In the listing below, find the line with "2011 (974, 1753)", then repeat exactly every line from the top through that one.
____
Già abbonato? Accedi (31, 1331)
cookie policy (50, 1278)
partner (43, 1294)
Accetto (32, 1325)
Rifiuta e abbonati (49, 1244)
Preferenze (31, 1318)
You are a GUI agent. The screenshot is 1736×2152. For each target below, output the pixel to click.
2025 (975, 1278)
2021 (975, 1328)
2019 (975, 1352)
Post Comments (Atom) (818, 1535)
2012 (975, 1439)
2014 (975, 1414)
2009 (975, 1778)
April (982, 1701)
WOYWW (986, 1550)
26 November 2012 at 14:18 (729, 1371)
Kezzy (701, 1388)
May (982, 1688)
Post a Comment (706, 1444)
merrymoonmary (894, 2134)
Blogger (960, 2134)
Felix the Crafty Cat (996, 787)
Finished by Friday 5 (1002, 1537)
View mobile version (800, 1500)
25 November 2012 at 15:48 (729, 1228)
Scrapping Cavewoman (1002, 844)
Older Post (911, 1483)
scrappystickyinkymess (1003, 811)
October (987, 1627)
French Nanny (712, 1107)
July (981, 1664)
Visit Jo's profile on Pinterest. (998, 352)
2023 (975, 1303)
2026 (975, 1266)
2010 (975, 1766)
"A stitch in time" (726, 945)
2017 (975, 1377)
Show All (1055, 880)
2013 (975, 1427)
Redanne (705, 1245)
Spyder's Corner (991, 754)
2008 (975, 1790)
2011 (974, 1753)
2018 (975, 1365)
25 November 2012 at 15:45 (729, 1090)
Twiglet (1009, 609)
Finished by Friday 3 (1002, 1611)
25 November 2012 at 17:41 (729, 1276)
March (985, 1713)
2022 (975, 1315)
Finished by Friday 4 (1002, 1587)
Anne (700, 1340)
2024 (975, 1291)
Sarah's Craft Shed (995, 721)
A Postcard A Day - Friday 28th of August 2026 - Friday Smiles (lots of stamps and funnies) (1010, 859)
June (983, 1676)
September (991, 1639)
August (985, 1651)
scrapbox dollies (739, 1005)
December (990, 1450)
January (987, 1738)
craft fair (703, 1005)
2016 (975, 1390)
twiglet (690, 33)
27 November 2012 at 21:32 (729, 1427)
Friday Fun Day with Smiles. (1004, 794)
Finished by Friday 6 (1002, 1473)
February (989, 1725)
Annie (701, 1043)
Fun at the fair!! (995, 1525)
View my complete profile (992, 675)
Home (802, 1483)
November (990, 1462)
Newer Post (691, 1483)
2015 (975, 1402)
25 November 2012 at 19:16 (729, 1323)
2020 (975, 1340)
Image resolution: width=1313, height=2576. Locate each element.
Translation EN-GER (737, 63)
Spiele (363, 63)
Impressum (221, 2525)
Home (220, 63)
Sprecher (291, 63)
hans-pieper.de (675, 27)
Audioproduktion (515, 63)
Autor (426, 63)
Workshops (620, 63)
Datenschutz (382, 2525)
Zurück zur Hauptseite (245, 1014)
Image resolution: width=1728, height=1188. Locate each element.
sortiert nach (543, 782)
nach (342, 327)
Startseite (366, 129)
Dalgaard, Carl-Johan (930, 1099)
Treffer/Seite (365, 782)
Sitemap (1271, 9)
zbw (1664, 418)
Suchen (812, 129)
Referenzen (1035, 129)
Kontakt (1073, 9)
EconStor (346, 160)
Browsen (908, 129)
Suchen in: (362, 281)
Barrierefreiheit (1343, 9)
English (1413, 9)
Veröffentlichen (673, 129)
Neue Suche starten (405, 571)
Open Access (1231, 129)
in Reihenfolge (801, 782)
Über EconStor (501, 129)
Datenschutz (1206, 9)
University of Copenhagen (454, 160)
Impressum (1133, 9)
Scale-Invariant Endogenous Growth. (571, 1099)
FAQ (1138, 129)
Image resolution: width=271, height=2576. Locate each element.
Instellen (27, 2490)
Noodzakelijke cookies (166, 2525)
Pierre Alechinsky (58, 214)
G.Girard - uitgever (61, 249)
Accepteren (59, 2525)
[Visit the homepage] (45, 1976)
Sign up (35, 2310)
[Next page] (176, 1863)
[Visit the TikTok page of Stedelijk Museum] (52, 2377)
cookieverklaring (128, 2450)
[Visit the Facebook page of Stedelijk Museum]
____
Completed task -
Già abbonato? Accedi (31, 1331)
cookie policy (50, 1278)
partner (43, 1294)
Accetto (32, 1325)
Rifiuta e abbonati (49, 1244)
Preferenze (31, 1318)
You are a GUI agent. The screenshot is 1736×2152. For each target below, output the pixel to click.
2025 (975, 1278)
2021 (975, 1328)
2019 (975, 1352)
Post Comments (Atom) (818, 1535)
2012 (975, 1439)
2014 (975, 1414)
2009 (975, 1778)
April (982, 1701)
WOYWW (986, 1550)
26 November 2012 at 14:18 (729, 1371)
Kezzy (701, 1388)
May (982, 1688)
Post a Comment (706, 1444)
merrymoonmary (894, 2134)
Blogger (960, 2134)
Felix the Crafty Cat (996, 787)
Finished by Friday 5 (1002, 1537)
View mobile version (800, 1500)
25 November 2012 at 15:48 (729, 1228)
Scrapping Cavewoman (1002, 844)
Older Post (911, 1483)
scrappystickyinkymess (1003, 811)
October (987, 1627)
French Nanny (712, 1107)
July (981, 1664)
Visit Jo's profile on Pinterest. (998, 352)
2023 (975, 1303)
2026 (975, 1266)
2010 (975, 1766)
"A stitch in time" (726, 945)
2017 (975, 1377)
Show All (1055, 880)
2013 (975, 1427)
Redanne (705, 1245)
Spyder's Corner (991, 754)
2008 (975, 1790)
2011 (974, 1753)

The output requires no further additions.